Why get a bariatric procedure?
Bariatric surgery, commonly referred to as weight loss surgery or obesity surgery, is one of the fastest growing medical fields in the United States. The surging popularity of bariatric surgery can be attributed to the many benefits it provides to the individuals who are struggling with obesity and associated health conditions.
For people suffering from severe complications associated with obesity, bariatric surgery can provide a life-saving option.
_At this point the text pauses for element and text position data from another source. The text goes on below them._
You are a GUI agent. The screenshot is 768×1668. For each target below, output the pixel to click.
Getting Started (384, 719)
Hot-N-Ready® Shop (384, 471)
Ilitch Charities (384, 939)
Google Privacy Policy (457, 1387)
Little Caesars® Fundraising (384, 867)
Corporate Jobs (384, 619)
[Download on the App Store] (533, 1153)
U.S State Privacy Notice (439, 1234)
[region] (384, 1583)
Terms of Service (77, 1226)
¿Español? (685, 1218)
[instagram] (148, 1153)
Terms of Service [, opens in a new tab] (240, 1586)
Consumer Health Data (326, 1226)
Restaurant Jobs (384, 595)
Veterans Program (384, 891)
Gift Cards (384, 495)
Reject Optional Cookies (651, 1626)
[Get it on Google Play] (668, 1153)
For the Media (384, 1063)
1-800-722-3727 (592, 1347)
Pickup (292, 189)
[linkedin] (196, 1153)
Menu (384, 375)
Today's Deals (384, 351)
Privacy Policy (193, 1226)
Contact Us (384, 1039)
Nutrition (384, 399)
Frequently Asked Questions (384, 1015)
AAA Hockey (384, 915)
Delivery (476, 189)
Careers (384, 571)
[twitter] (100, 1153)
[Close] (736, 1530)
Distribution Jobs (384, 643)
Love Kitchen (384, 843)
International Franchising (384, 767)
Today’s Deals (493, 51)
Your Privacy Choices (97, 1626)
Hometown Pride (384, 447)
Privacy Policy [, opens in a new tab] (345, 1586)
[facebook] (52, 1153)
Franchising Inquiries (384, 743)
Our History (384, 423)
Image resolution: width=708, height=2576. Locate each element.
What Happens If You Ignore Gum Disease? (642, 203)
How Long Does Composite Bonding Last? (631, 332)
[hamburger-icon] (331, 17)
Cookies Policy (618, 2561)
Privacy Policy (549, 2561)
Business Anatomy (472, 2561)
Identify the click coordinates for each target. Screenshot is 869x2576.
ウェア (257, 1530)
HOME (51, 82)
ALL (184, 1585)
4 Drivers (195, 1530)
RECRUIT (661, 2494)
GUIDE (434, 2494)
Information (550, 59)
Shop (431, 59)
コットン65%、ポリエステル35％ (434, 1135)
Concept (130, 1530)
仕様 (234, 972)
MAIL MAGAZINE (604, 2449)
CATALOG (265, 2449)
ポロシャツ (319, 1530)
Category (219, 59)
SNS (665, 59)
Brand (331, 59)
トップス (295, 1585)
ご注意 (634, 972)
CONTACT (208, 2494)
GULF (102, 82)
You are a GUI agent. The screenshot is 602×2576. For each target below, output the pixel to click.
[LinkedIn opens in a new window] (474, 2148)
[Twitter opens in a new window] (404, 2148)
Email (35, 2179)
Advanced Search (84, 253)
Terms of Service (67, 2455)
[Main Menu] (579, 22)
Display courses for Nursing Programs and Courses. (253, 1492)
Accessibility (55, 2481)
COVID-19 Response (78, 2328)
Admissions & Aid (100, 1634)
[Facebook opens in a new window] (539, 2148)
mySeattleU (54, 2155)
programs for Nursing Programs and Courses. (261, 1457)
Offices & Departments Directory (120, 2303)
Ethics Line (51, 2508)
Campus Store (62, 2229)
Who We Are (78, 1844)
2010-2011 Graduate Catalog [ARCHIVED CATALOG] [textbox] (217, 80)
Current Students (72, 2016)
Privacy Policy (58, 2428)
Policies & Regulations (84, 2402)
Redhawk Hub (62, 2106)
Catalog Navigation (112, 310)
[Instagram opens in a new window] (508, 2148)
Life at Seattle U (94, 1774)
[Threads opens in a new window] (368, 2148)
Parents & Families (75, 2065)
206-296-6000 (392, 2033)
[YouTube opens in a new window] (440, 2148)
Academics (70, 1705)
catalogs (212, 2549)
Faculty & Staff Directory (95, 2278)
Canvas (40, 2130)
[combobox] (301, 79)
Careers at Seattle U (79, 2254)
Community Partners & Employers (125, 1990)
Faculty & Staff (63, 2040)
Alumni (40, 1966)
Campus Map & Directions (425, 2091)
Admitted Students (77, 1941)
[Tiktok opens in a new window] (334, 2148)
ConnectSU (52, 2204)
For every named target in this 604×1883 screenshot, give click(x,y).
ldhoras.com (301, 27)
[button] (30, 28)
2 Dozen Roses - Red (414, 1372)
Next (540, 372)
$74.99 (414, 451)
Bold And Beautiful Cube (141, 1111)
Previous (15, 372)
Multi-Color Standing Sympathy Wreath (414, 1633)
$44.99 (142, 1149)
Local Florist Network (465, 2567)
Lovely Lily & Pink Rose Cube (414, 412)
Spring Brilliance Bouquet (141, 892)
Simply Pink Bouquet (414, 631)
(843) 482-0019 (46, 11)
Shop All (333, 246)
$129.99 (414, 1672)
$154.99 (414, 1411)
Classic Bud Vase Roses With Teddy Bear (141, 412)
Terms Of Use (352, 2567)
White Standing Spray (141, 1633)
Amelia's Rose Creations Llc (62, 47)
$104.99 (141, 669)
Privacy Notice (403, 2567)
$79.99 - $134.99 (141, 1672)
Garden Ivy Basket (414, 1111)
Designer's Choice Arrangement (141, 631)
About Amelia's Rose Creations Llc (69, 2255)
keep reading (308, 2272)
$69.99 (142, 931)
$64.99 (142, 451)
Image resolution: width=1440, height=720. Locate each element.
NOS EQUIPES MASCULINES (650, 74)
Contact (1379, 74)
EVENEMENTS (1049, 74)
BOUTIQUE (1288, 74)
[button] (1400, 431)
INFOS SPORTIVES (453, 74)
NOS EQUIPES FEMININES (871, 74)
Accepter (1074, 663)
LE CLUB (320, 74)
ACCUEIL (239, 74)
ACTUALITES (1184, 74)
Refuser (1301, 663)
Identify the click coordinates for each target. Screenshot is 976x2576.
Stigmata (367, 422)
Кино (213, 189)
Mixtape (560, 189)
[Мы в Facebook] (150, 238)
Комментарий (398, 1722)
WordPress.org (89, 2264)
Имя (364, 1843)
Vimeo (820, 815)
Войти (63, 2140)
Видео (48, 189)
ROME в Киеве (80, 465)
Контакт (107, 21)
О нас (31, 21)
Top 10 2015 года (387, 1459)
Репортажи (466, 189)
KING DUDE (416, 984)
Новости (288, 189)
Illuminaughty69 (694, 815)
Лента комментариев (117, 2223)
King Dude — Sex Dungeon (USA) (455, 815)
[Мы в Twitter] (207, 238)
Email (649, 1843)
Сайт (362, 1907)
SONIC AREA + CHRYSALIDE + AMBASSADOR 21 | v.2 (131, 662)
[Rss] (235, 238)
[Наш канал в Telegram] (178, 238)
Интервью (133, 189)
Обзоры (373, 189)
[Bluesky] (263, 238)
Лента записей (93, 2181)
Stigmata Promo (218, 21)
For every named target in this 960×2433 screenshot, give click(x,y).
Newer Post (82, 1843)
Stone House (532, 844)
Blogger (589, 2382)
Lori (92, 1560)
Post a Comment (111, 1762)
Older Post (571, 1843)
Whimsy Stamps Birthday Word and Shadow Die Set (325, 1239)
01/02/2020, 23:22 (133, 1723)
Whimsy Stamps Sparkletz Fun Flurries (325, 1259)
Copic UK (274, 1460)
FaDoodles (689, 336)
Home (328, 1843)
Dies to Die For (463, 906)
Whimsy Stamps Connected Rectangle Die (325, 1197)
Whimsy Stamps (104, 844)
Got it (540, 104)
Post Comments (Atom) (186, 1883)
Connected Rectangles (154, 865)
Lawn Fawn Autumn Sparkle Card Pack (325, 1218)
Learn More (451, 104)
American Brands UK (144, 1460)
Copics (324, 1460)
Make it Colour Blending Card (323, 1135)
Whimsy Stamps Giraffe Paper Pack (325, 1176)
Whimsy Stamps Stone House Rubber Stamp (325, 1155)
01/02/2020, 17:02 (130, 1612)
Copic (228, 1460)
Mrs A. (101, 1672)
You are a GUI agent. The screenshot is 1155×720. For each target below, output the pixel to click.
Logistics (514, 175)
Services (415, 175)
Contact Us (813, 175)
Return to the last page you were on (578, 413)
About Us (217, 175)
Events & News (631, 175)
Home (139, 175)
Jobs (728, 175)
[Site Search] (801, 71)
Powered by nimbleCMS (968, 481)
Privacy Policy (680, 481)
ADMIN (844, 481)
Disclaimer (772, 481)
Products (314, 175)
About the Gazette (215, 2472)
Surgical intervention can help people with severe obesity lose a substantial amount of excess weight, reduce the amount of obesity-related diseases, extend life expectancy, and improve quality of life.
In 2010, an estimated 150,000 to 160,000 people in the United States had bariatric surgery, according to the American Society of Metabolic and Bariatric Surgery (ASMBS). This is a slight decrease from the the 220,000 procedures performed annually in 2008 and 2009, but it still reflects a significant increase from the 20,000 weight loss operations performed in 1995.
Bariatric surgery has increased in safety due to advances in medical techniques and long-term outcomes have proven to be beneficial, however, most of the people who could benefit from treatment do not get it. About 15 million people in the United States have severe obesity, yet less than 1% of the obese individuals who meet the patient criteria for weight loss surgery actually have surgery.
There are several surgical approaches and patients should work with their doctor to determine which procedure is best suited for their health status and lifestyle. The most common bariatric procedures are Roux-en-Y gastric bypass surgery, adjustable gastric banding (LAP-BAND or REALIZE Band), sleeve gastrectomy, and biliopancreatic diversion with duodenal switch surgery. Most of these bariatric procedures are performed laparoscopically using minimally invasive techniques (one or several small incisions), which is less painful and allow patients to heal quicker than with open surgery (one large incision).
Treating Disease of Obesity
Obesity is a chronic health condition that is very difficult to treat. Many obese individuals have made serious attempts to lose weight through diet, exercise, and medically supervised weight loss programs, but have failed. In these cases, bariatric surgery is performed as a last resort treatment option. Choosing to undergo a weight loss procedure is not the easy way to weight loss, but for most it is literally a life-saving step.
Weight Loss Results
Bariatric surgery has been shown to promote excellent long-term weight loss results. According to the National Institute of Health, bariatric surgery is considered the only permanent treatment for individuals who are morbidly obese (100 pounds or more overweight).
- With diet and exercise, average long-term weight loss is only 10 percent
- With gastric bypass surgery, average 60% weight loss after 5 years
- With LAP-BAND surgery, average 55% weight loss after 5 years
- With duodenal switch surgery, average weight loss is 60-80% of excess weight
Although weight loss surgery is performed to promote weight loss, mounting evidence suggests that it may also be one of the most effective treatments for metabolic diseases and conditions such as type 2 diabetes, hypertension (high blood pressure), high cholesterol, non-alcoholic fatty liver disease, and obstructive sleep apnea. Weight loss surgery does more than treat morbid obesity, it treats many other serious health conditions as well.
Improvements of Health Conditions
Weight loss surgery provides many health benefits in addition to weight loss, including:
- Diabetes: improved in 86% of patients, remission in 77% of patients
- Hypertension (high blood pressure): improved in 78% of patients, cured in 62% of patients
- Hyperlipidemia (high cholesterol and high triglycerides): improved in more than 70% of patients
- Obstructive Sleep Apnea: cured in 86% of patients
- Premature Death: 5-year mortality decreased by 89%
- Arthritis: significantly less pain and increased mobility
- Asthma: improved or resolved in 82% of patients
- Infertility: improved or resolved
- Skin infections and skin rashes: improved or resolved
- Ankle swelling: improved or resolved
- Lymphedema: improved or resolved
- Heart failure (obesity-related): improved or resolved
- Cardiovascular Disease: risk reduced by 82%
- Migraines: resolved in 57% of patients
- Depression: resolved in 55% of patients
- GERD: resolved in over 72% of patients
- Gout: resolved in 77% of patients
- Stress Urinary Incontinence: resolved in 44 - 88% of patients
- Metabolic Syndrome: resolved in 80% of patients
- Venous Stasis Disease: resolved in 95% of patients
- Non-Alcoholic Fatty Liver Disease: improved or resolved
Longevity & Quality of Life
Obesity not only reduces a person's life span by 13-20 years, but it affects the quality of life as well. Weight loss surgery has been shown to increase life expectancy and provide individuals with a happier, healthier, and more active life. The overall quality of life improves in 95% of obese individuals after weight loss surgery. Weight loss surgery can improve your ability to participate in physical and recreational activities, improve your social and economic opportunities, and improve your overall sense of well being. Financially, weight loss surgery ends up saving money in medical costs and lost wages due to obesity related illness.